Vorige Woche haben wir die Klimaprofile für die Deckenheizung montiert. Heute wurden die Heizrohre verlegt, doch obwohl ich schon so eine dunkle Ahnung hatte, dass es keine leichte Aufgabe wird, hat es sich doch noch als deutlich umständlicher herausgestellt.

Was in unserem Haus zu erschwerten Bedingungen führt, sind die Deckenbalken: Bei einer durchgehenden Decke lassen sich die Rohre von Profil zu Profil legen. Hier muss jedoch alle paar Bahnen ein Balken übersprungen werden. Auch wenn die Rohre auf der Unterseite der Decke verlegt werden, ist es nicht möglich, die Rohre unter den Balken in das nächste Feld zu führen. Die Wände hätte tief ausgestemmt werden müssen, um den minimalen Biegeradius zu berücksichtigen. Die einzige Möglichkeit ist daher, die Rohre durch Bohrungen in der Decke nach oben und über den Balken zu führen.
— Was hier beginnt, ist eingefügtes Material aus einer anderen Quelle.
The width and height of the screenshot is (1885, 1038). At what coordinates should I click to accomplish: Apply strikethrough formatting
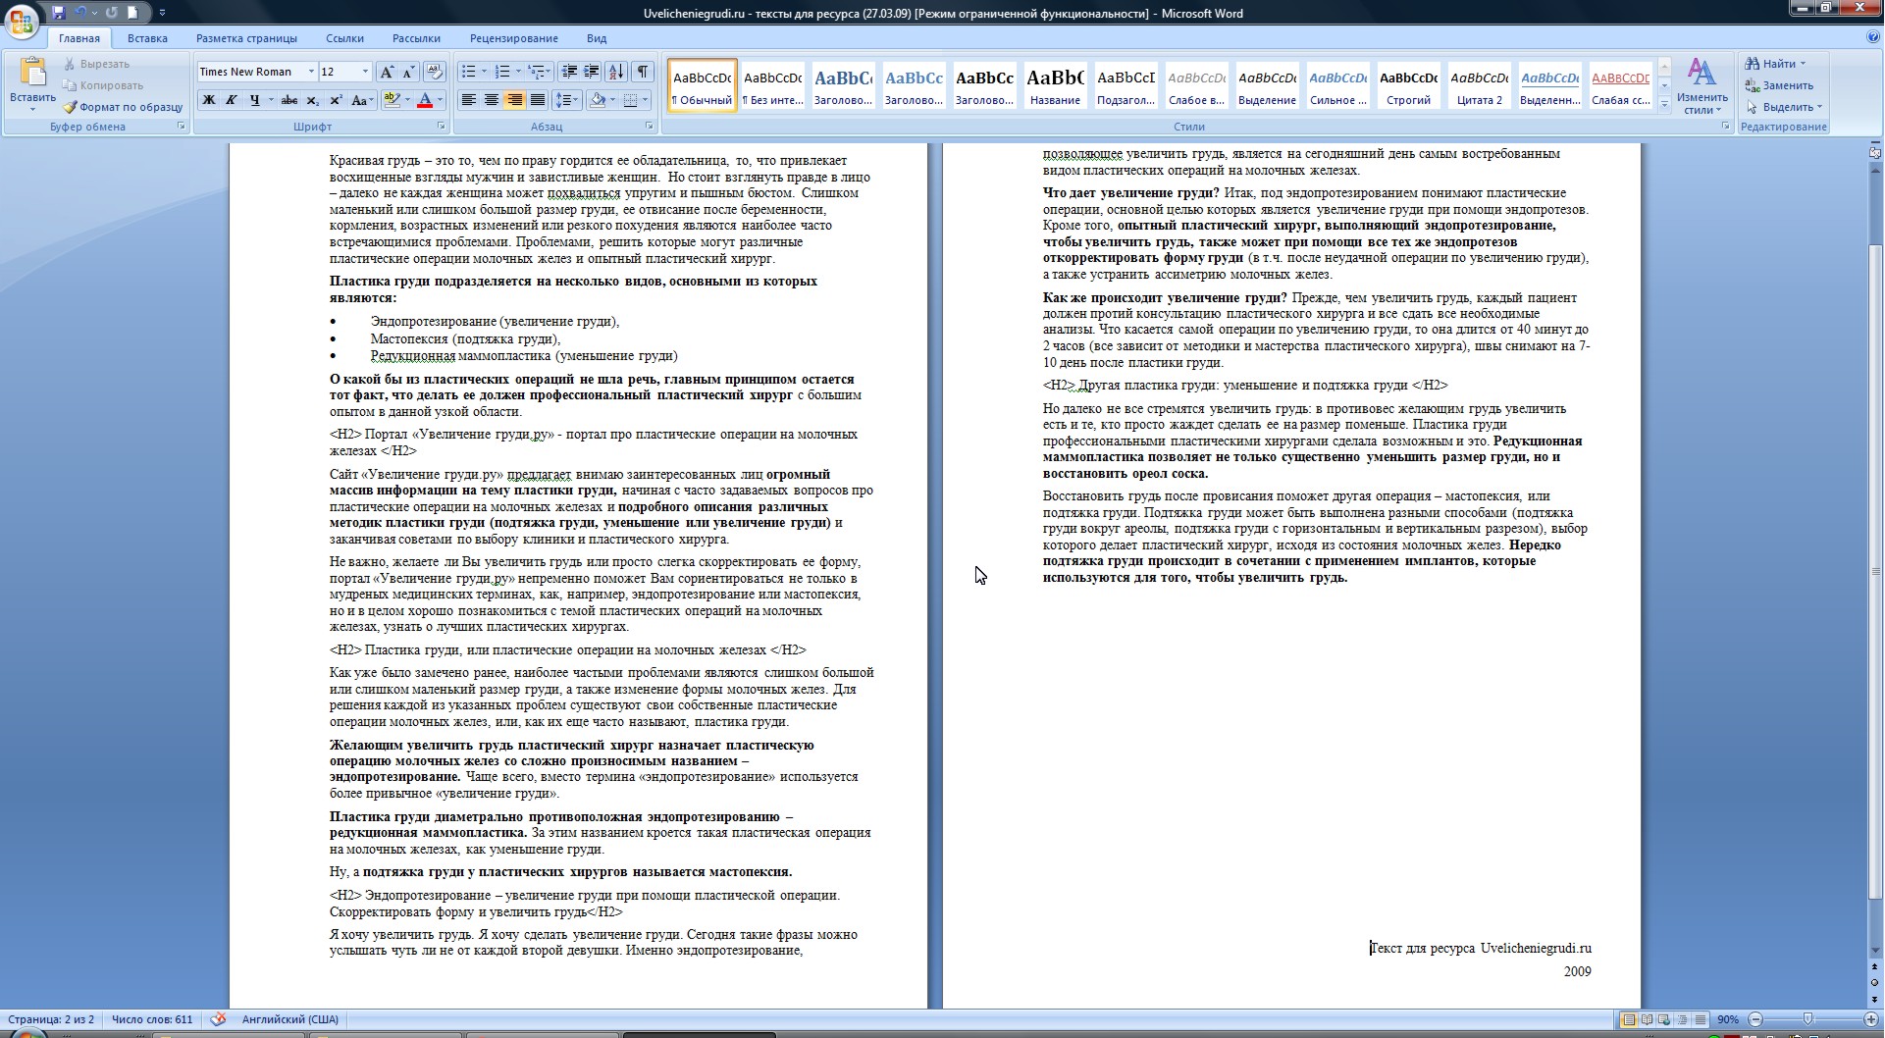(x=288, y=100)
Mein ursprünglicher Gedanke, dass einer unten das Heizrohr abrollt, ein zweiter es oben über den Balken führt und ein dritter es unten wieder aufrollt, hat sich gleich zu Anfang als grober Denkfehler erwiesen: Sobald man angefangen hat, das Rohr zu verlegen, lässt es sich vom anderen Ende her nicht mehr abwickeln, ohne zu verdrehen. Die einzige Möglichkeit für uns bestand darin, die gesamten 200 Meter abzuwickeln und auf der Wiese vor dem Haus in langen Bahnen auszulegen. So ließ sich der Anfang des Rohres beim Verlegen immer nachziehen und das Rohr mit dem Ende voran über den nächsten Balken fädeln, um dann draußen auf der Wiese wieder ausgelegt zu werden.

Die weitere Arbeit erfordert kein besonderes Können. Gleich zu Anfang sollte eine Biegespirale auf das Rohr geschoben werden, die immer in Verlegerichtung geschoben wird, um bei der nächsten Biegung zur Stelle zu sein. Die relativ steifen Rohre neigen dazu, sich ein wenig zurückzubiegen, daher ist es vorteilhaft, den Radius ein bisschen enger zu biegen, damit sich das Rohr dann leicht in das nächste Profil drücken lässt. Als Hilfe zum Eindrücken des Rohrs in die Profile eignet sich ein stabiles Brett wie ein Stück alter Diele, dessen Kanten etwas verrundet werden sollten, um das Rohr nicht zu beschädigen.

Die Einfädel-Methode hat später noch zu einem Problem geführt: Der Anbieter unserer Deckenheizung, die Firma Klimatop, stellt nach dem Verlegen eine Heizlastberechnung aus. Dafür benötigt sie die Profil- und Rohrlängen der einzelnen Heizkreise. Die Rohre haben zwar aufgedruckte Laufmeter, doch hat sich der Aufdruck beim Ziehen über die Wiese fast vollständig abgerieben, so dass ein Entziffern fast nicht mehr möglich war.